▸ **原文节选**
HDU 1086 You can Solve a Geometry Problem too(判断线段相交)

题目地址:HDU 1086

就这么一道仅仅判断线段相交的题目写了2k多B的代码。。是不是有点浪费。。。但是我觉得似乎哪里也优化不了了。。。。

判断线段相交就是利用的叉积。假如现在两条线段分别是L1和L2,先求L1和L2两个端点与L1的某个端点的向量的叉积,如果这两个的叉积的乘积小于0的话,说明L1在是在L2两个端点之间的,但此时并不保证一定相交。此时需要用同样的方法去判断L2是否在L1的两个端点之间,如果L2也在L1的两个端点之间的话,那就足以说明L1与L2相交。但是这题还需要判断是否端点也相交,当时没想到这点,导致白白调了一段时间。。至于端点的判断,我也没想到什么好的方法。。就直接暴力判断4个端点是否是同一点的情况。。

搓代码如下:

#include <iostream>
#include <cstdio>
#include <string>
#include <cstring>
#include <stdlib.h>
#include <math.h>
#include <ctype.h>
#include <queue>
#include <map>
#include <set>
#include <algorithm>

using namespace std;
#define eqs 1e-10
struct node
{
    double x, y;
} point[1000];
node xiang(node a, node b)

▸ **数据摘录**

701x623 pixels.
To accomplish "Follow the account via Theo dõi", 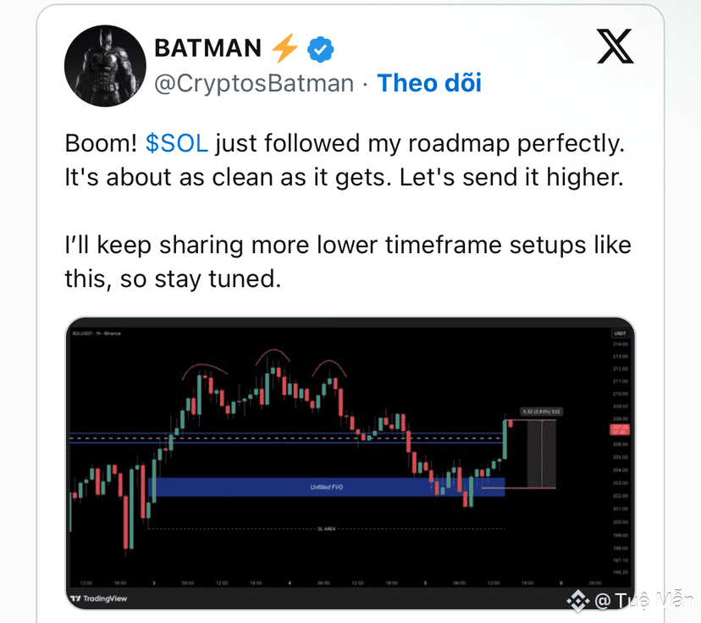I will click(x=429, y=83).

▸ **任务说明**
1) 线段相交题解中提到，确认L1在L2两个端点之间后，还要用同样的方法再判断一次。请说明这样做的原因，限一到三句话。
2) 请从线段相交题解中摘引一段原文，从“就这么一道仅仅判断线段相交的”起，一直往下到“个端点是否是同一点的情况。。”为止，一字不改。
3) 请接着线段相交题解末尾的代码往下续写。
这些材料与线段相交题解出处不同，另有来源。

▸ **参考答案**
1) 此时并不能保证两条线段一定相交。只有再确认L2也在L1的两个端点之间，才足以说明L1与L2相交。

2)
就这么一道仅仅判断线段相交的题目写了2k多B的代码。。是不是有点浪费。。。但是我觉得似乎哪里也优化不了了。。。。

判断线段相交就是利用的叉积。假如现在两条线段分别是L1和L2,先求L1和L2两个端点与L1的某个端点的向量的叉积,如果这两个的叉积的乘积小于0的话,说明L1在是在L2两个端点之间的,但此时并不保证一定相交。此时需要用同样的方法去判断L2是否在L1的两个端点之间,如果L2也在L1的两个端点之间的话,那就足以说明L1与L2相交。但是这题还需要判断是否端点也相交,当时没想到这点,导致白白调了一段时间。。至于端点的判断,我也没想到什么好的方法。。就直接暴力判断4个端点是否是同一点的情况。。

3)
{
    node f1;
    f1.x=a.x-b.x;
    f1.y=a.y-b.y;
    return f1;
}
int cross(node a, node b)
{
    double c;
    c= a.x*b.y-a.y*b.x;
    if(c>0)
        return 1;
    else if(c==0)
        return 0;
    else
        return -1;
}
int dcmp(double x, double y)
{
    if(fabs(x-y)<=eqs)
        return 1;
    return 0;
}
int main()
{
    int n, i, j;
    int c1, c2, c3, c4, ans;
    while(scanf("%d",&n)!=EOF&&n)
    {
        ans=0;
        for(i=0; i<n; i++)
        {
            scanf("%lf%lf%lf%lf",&point[2*i].x,&point[2*i].y,&point[2*i+1].x,&point[2*i+1].y);
        }
        for(i=0; i<n; i++)
        {
            for(j=0; j<i; j++)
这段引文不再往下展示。